Oh my goodness, you guys. When I made this, Michael and I were looking forward to dinner every single night we had this.
A warm, cozy bowl of rich red curry broth with fresh noodles and roasted peanuts??! Sign. Me. Up. Michael hates mushrooms, but any time I can sneak them into a meal without him really noticing is a win for me!
I am pretty sure the biggest way I show my love is by cooking and feeding others. I’m not sure why, but I feel so much happiness from sharing any sweet treats or meals that I make. And I don’t think I ever stop thinking about what to cook next and who I’m going to share my leftovers with.
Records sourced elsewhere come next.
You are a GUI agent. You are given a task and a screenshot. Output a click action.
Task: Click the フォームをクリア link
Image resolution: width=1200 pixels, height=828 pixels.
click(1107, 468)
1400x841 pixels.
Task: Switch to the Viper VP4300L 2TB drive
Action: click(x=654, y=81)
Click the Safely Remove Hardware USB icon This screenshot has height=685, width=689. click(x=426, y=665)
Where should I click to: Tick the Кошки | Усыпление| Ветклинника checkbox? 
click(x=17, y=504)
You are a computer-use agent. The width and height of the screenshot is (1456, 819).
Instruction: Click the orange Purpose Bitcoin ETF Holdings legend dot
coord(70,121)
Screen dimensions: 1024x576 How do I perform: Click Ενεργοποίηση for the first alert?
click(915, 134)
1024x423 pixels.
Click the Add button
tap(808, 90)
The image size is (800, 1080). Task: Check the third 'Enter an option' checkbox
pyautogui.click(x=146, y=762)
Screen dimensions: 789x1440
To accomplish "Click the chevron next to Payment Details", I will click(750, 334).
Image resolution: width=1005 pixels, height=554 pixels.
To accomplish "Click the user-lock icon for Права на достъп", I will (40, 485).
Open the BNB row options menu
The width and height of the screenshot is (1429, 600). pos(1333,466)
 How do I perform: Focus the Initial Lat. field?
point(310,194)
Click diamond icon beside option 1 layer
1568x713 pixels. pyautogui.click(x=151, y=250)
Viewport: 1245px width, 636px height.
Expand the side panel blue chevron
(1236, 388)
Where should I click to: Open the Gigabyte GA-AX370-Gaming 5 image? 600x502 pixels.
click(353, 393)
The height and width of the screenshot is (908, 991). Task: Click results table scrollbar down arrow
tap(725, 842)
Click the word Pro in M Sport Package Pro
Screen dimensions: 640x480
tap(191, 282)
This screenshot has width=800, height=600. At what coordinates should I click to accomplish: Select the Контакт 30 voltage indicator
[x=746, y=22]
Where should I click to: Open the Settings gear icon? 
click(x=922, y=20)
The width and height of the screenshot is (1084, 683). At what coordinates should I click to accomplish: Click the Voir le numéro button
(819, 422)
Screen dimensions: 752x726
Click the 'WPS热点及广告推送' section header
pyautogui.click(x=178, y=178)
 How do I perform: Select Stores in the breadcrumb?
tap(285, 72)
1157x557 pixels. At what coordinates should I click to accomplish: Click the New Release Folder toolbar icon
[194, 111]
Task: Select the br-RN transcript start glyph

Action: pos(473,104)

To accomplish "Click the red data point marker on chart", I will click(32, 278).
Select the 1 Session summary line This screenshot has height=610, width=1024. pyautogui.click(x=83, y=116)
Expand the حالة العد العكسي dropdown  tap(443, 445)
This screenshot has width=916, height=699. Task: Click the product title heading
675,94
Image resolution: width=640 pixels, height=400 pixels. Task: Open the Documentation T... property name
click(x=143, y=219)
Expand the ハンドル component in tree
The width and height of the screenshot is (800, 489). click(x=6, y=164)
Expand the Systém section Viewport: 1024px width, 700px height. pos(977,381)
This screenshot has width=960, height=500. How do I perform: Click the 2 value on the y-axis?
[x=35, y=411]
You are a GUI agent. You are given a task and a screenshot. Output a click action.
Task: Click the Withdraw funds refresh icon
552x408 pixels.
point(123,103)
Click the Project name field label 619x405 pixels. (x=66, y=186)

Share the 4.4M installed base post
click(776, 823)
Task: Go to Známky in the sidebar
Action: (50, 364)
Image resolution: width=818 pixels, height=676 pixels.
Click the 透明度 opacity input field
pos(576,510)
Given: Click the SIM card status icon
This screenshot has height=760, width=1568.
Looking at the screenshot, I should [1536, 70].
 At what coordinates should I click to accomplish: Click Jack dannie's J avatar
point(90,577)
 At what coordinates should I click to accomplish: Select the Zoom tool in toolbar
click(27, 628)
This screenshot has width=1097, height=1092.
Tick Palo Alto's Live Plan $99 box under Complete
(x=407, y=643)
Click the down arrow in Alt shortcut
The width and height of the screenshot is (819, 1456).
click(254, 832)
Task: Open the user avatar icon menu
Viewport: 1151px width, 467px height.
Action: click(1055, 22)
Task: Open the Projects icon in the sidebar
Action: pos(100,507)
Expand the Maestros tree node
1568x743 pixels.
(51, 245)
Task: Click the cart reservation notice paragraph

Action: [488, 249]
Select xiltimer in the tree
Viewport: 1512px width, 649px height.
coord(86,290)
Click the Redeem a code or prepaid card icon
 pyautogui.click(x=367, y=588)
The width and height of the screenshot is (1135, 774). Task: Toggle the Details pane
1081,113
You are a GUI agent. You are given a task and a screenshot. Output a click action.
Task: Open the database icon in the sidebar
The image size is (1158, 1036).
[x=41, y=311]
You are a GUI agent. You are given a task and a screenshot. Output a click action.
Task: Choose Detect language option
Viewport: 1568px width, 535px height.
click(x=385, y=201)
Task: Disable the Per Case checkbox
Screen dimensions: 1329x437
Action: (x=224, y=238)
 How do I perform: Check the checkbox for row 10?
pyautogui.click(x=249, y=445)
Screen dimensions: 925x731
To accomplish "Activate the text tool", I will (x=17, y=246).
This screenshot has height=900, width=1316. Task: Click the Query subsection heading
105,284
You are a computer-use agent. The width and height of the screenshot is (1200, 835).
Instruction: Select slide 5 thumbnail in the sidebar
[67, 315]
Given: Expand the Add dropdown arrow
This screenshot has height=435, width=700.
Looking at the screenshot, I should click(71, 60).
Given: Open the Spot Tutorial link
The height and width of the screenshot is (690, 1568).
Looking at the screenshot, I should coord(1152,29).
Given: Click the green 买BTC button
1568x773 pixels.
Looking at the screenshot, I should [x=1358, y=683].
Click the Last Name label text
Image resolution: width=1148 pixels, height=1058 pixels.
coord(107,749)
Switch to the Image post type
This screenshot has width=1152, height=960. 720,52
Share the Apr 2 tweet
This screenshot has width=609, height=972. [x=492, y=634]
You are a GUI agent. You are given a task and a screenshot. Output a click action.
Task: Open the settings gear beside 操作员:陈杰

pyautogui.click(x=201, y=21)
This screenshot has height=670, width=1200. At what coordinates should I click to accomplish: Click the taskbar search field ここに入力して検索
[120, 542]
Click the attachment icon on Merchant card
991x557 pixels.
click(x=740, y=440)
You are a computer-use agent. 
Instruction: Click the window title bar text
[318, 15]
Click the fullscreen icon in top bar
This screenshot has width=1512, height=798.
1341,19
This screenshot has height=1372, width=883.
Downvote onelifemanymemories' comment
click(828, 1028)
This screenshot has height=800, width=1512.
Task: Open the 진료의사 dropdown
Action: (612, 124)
Cheers to always eating good with even better company surrounding you. ❤️
Anyway, here’s this yummy recipe!
- 4 cups low sodium chicken broth
- 1-2 cans coconut milk (helps cut the spice)
- 1/4 cup soy sauce
- 1 tbsp fish sauce
- 2 tbsp honey
- 1/3 cup JIF creamy peanut butter
- 1/4 cup Mae Ploy red curry paste
- 2 boneless, skinless chicken breasts
- shiitake mushrooms, sliced
- 2 red bell peppers, sliced
- 1 inch fresh ginger, minced
- 3 cloves garlic, minced
- fresh yakisoba noodles (we get them locally)
- 1 lime, juiced
- 3 handfuls baby spinach
- 1/3 cup basil, roughly chopped
- some cilantro and chopped roasted peanuts, for serving
- Mix chicken broth, coconut milk, soy sauce, fish sauce, honey, pb, and curry paste in the instant pot bowl.
- Add chicken, shiitakes, red bell peppers, ginger, and garlic to the curry mixture.
- Cook in Instant Pot for 10 minutes on high pressure. Natural release.
- Shred chicken. Stir in noodles, lime, spinach, & basil.
- Ladel all the deliciousness into bowls.
- Top with peanuts and cilantro and enjoyyyy!
Inspired by HBH. If you have leftovers, separate the noodles and the soup so the noods don’t get mushy.